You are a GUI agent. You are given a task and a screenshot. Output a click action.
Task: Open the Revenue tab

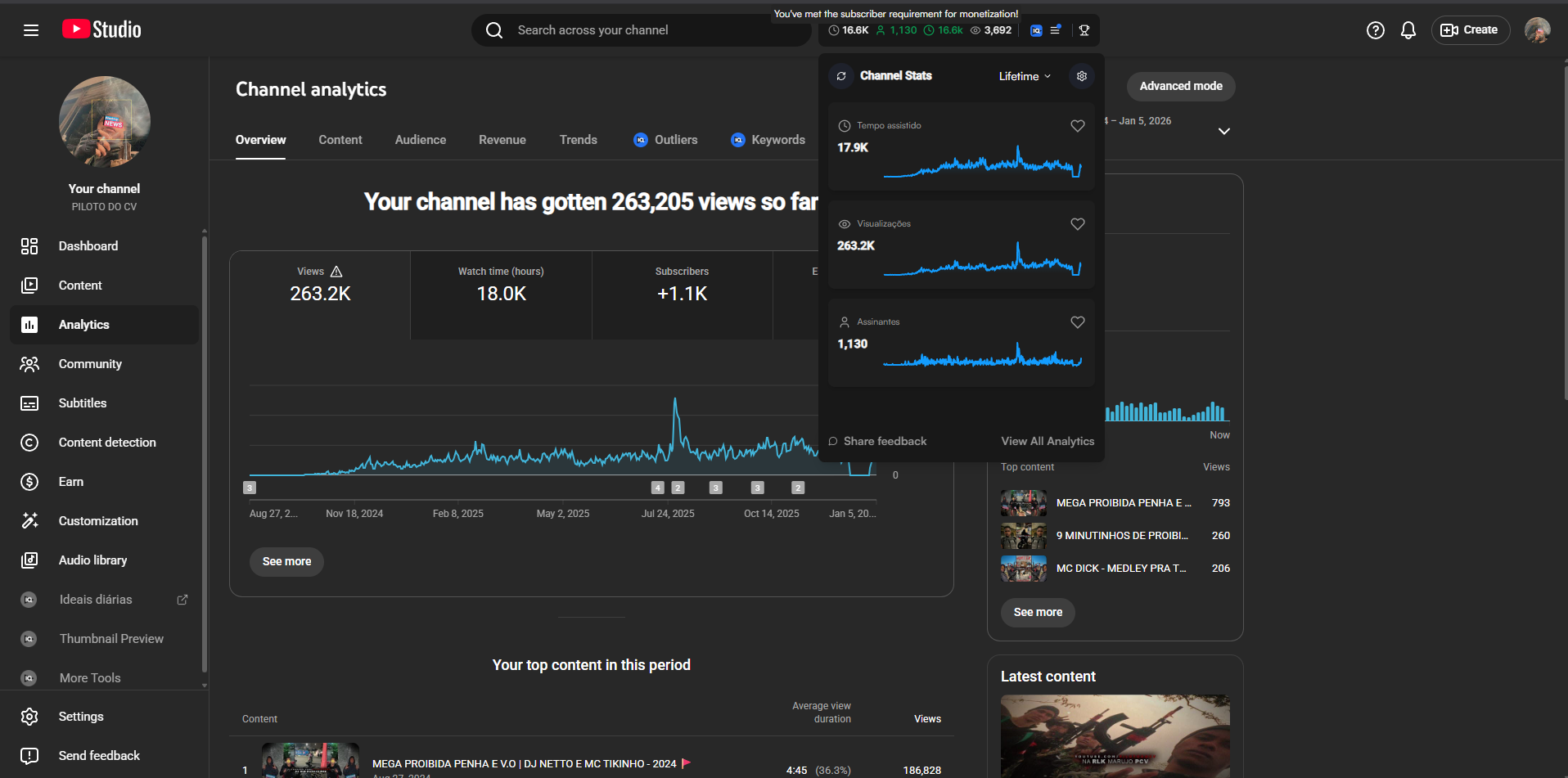click(x=502, y=140)
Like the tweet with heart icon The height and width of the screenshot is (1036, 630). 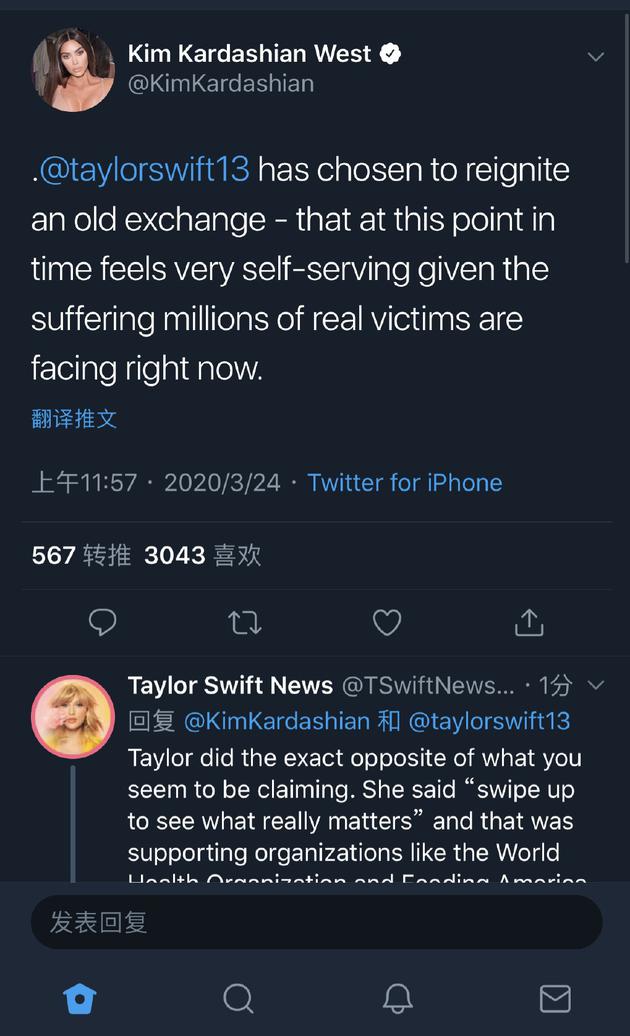(x=387, y=623)
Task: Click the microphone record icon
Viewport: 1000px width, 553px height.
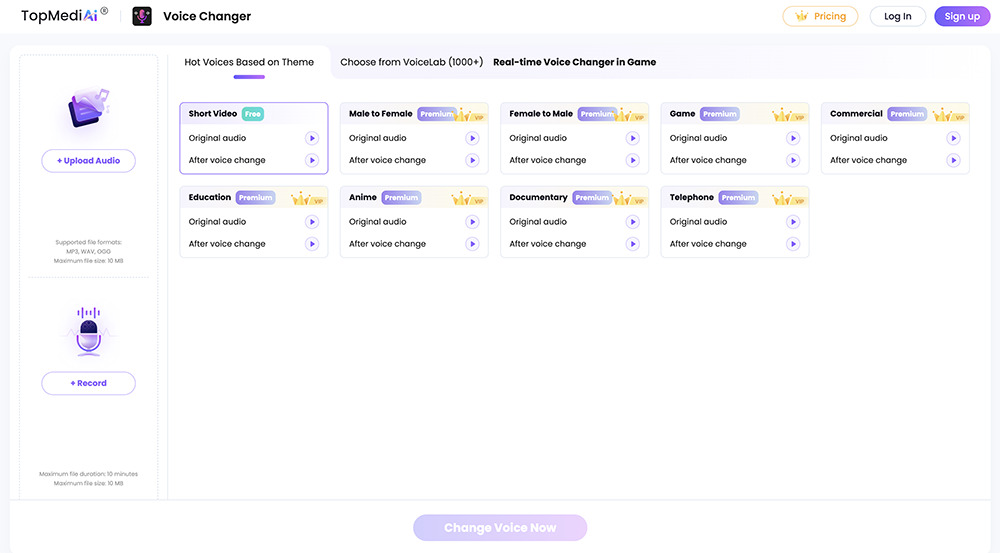Action: coord(88,332)
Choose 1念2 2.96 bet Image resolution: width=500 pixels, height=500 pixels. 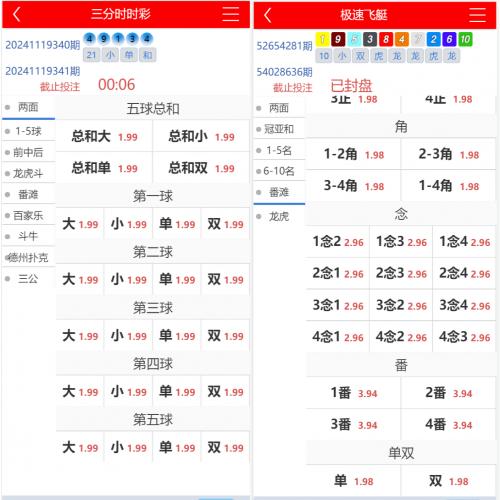click(337, 241)
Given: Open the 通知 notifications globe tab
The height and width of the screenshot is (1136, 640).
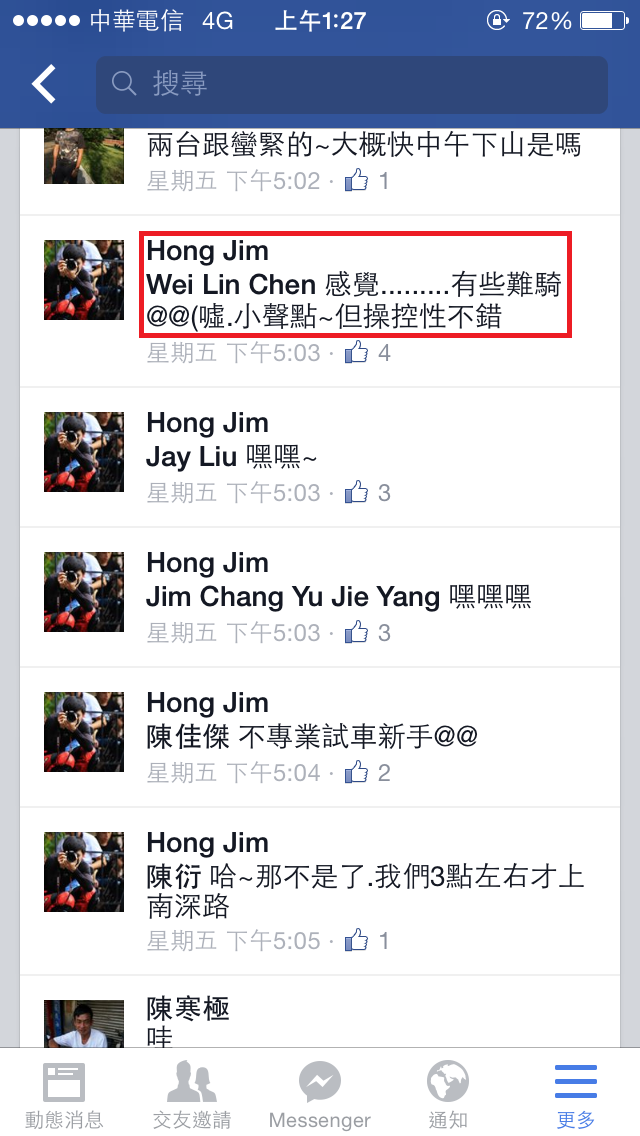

┄┄┄┄┄┄┄┄┄┄┄┄┄┄┄┄┄┄┄┄

To answer, repeat exactly the lines from the line containing "Given: Open the 通知 notifications globe tab" through the last line of the data above, leaving out all pictures.

Answer to the exercise:
Given: Open the 通知 notifications globe tab
The height and width of the screenshot is (1136, 640).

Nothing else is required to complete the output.